Резерфорд родился в 1871 году в новозеландской «глубинке». Его родители, эмигрировавшие из Шотландии, выращивали, перефразируя Стивена Вайнберга, «немного льна и уйму детей». Подрастая в глухом уголке далекой страны, Эрнест, как и следовало ожидать, был далек от большой науки. Но в 1895 году он получил стипендию, благодаря которой попал в Кавендишскую лабораторию Кембриджского университета, ту самую, которая вскоре станет самой «горячей» точкой мировой физической науки.

Физики славятся пренебрежительным отношением к ученым других направлений.

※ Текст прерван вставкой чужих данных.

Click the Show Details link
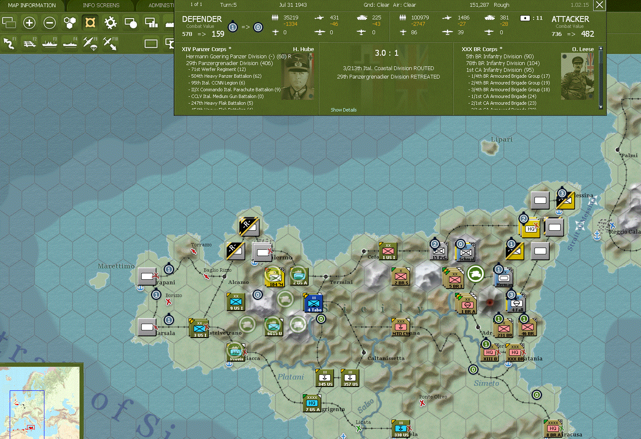 point(343,110)
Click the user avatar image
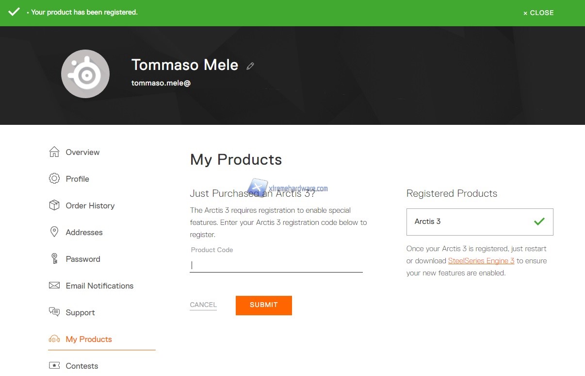The width and height of the screenshot is (585, 376). pyautogui.click(x=85, y=74)
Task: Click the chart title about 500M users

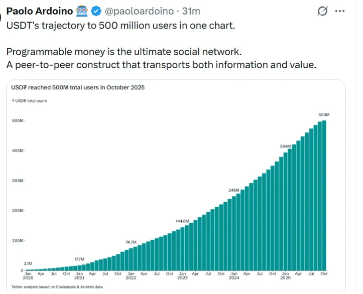Action: coord(78,87)
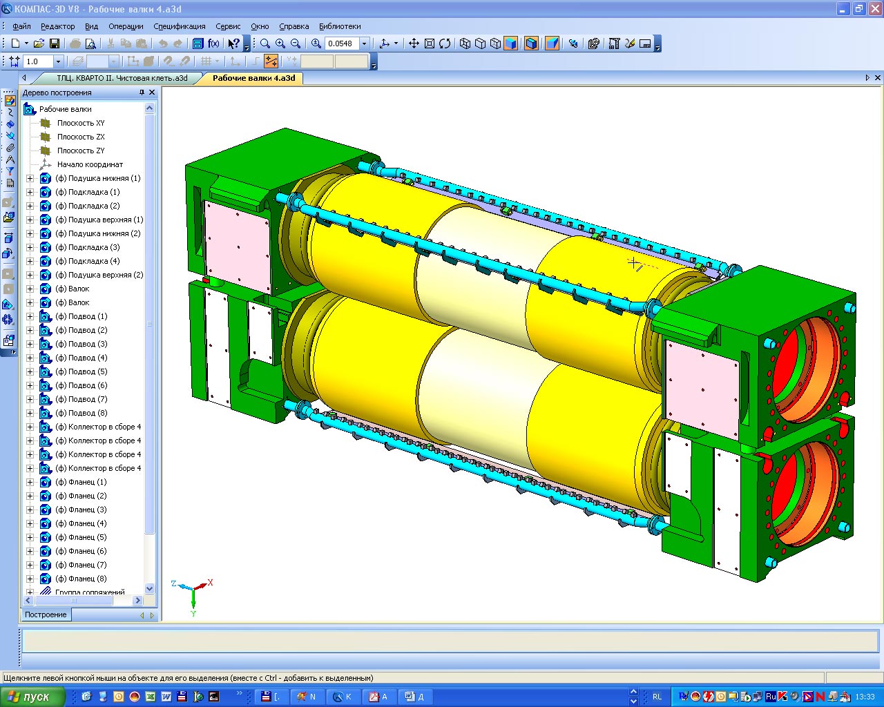Click the Zoom in magnifier icon

click(280, 43)
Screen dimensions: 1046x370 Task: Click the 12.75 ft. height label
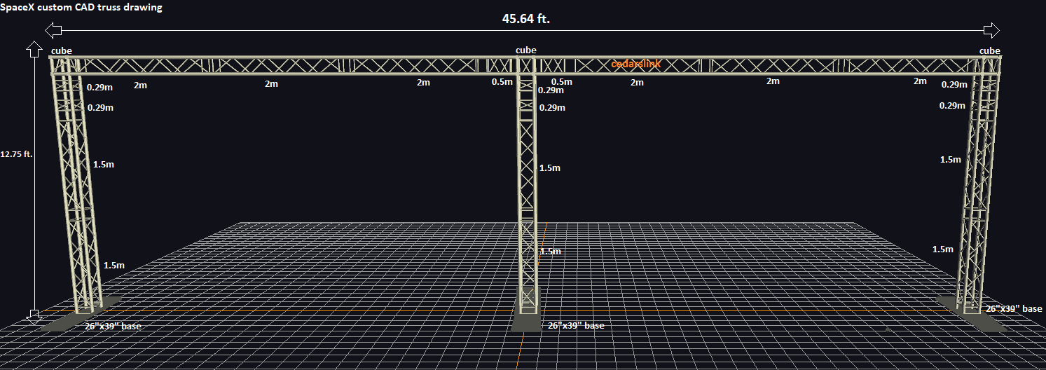[x=17, y=155]
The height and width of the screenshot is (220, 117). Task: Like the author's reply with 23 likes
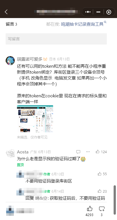[102, 191]
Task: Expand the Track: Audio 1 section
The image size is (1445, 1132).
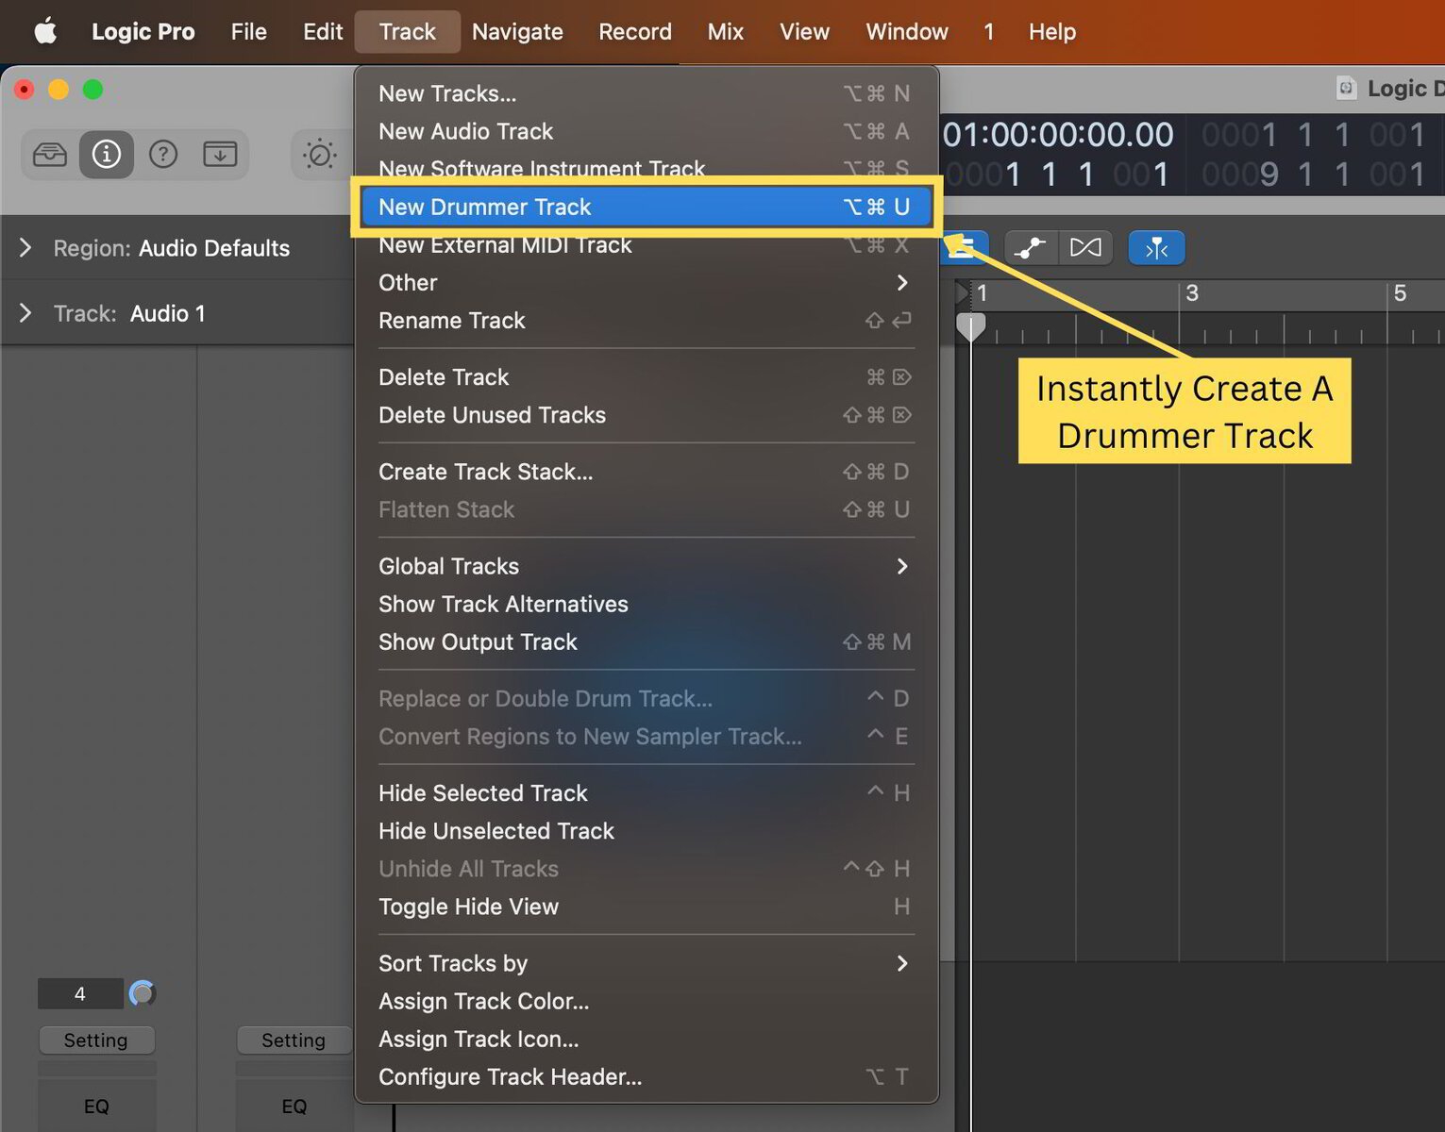Action: [x=24, y=313]
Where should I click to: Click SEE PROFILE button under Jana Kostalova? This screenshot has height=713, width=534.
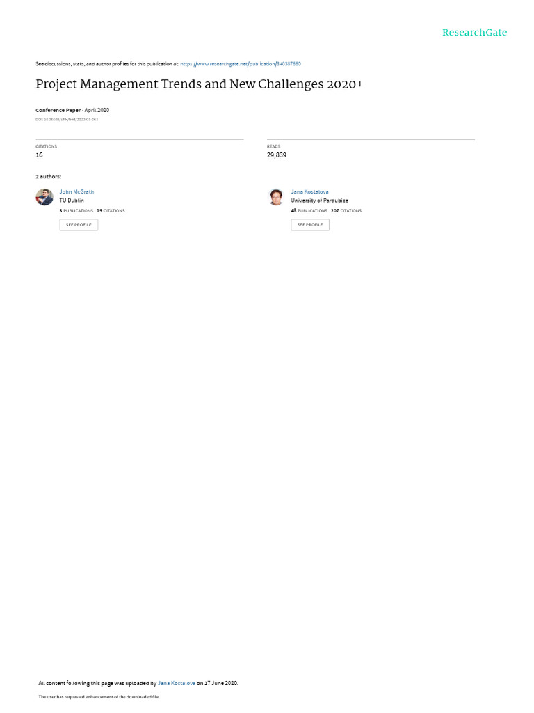[x=310, y=225]
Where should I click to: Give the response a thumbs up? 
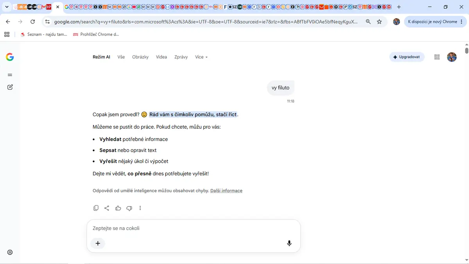(x=118, y=208)
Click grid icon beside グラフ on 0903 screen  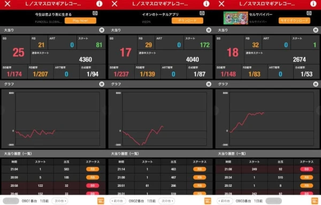[316, 84]
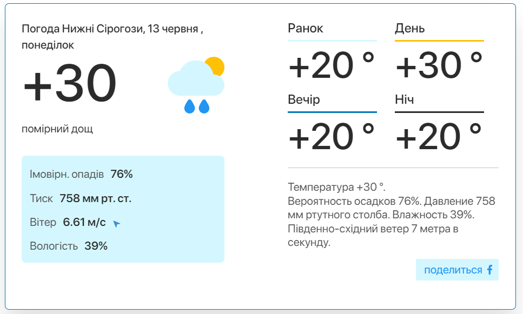Select the Вечір evening forecast heading

pos(303,99)
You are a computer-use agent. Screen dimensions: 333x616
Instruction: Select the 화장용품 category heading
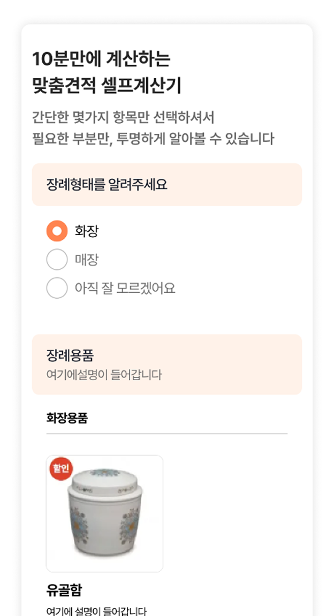click(x=67, y=418)
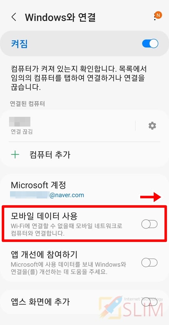Tap the 연결 끊김 status text
Image resolution: width=169 pixels, height=325 pixels.
point(22,132)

Великий австрийский физик Вольфганг Паули, узнав, что жена ушла от него к химику, был потрясен. «Я бы еще понял, если бы она вышла за тореадора, — удивленно заметил он приятелю. — Но за химика…»

Резерфорд, видимо, разделял эти чувства. «Вся наука делится на физику и коллекционирование марок», — заметил он однажды. С тех пор это высказывание повторялось множество раз. Поэтому присуждение ему в 1908 году Нобелевской премии в области химии, а не физики, может вызвать, как минимум, улыбку.